- Opening Delimiter -
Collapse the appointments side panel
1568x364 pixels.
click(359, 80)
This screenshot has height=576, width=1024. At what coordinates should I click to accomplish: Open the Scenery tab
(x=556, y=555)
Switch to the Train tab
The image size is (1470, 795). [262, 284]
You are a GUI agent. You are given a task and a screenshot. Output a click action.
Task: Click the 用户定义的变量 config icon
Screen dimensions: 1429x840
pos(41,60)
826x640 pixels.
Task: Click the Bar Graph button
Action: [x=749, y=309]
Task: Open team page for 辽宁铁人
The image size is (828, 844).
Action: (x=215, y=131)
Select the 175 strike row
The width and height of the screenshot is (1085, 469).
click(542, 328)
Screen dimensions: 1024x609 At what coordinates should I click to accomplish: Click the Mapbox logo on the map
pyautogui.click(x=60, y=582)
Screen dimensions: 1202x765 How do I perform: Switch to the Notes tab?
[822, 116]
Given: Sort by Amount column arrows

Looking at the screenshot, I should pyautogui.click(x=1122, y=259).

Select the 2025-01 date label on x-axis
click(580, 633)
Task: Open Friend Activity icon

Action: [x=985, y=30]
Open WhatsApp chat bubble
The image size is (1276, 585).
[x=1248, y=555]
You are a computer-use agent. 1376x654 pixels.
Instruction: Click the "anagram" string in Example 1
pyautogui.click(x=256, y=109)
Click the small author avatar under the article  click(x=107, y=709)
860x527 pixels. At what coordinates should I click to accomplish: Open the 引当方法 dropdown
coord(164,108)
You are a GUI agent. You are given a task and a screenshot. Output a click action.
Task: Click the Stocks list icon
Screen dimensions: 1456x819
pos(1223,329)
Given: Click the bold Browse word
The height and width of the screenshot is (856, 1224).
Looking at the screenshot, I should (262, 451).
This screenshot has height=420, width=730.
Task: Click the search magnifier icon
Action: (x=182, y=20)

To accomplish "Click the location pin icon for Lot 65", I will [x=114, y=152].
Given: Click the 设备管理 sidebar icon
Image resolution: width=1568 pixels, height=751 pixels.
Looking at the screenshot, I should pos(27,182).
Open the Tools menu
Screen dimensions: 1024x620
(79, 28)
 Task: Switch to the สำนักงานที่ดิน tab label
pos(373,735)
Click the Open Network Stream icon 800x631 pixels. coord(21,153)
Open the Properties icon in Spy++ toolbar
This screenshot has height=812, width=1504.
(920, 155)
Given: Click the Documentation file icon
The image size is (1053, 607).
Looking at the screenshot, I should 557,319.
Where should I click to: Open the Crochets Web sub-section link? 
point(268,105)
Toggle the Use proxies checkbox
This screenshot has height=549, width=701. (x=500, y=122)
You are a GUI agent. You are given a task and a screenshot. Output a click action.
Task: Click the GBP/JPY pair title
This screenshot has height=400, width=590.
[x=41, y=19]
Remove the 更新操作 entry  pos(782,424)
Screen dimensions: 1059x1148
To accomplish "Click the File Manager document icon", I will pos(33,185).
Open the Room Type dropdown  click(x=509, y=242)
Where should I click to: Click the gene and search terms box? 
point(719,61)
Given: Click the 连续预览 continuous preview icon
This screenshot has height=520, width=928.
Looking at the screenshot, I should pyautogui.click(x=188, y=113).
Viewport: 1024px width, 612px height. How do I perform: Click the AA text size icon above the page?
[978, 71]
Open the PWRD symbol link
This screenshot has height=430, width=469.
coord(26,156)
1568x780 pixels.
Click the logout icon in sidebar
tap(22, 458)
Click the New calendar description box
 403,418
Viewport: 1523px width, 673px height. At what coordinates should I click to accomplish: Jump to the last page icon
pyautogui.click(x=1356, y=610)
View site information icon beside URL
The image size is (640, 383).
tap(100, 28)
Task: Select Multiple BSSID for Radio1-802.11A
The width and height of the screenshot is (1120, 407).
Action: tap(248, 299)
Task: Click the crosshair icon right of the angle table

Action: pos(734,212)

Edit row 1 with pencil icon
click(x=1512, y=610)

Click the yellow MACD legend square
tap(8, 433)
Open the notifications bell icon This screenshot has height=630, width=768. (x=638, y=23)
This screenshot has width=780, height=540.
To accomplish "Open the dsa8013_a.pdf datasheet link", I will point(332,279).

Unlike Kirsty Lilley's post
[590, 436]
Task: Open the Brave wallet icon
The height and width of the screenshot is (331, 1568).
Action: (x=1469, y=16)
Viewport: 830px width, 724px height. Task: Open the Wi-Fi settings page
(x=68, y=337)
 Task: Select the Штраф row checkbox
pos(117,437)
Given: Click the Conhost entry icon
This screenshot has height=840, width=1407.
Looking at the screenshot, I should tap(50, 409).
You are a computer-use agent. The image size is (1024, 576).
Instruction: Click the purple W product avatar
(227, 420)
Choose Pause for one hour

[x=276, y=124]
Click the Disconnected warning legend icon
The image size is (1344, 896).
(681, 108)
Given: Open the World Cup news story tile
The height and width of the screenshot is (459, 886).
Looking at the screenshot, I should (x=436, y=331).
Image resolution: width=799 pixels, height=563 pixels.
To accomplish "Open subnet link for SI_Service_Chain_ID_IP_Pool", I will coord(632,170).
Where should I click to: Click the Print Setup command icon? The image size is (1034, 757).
- Closing Delimiter -
Work instruction - A single number is the expected answer: how many lines of the records above contain the word "will".

Result - 4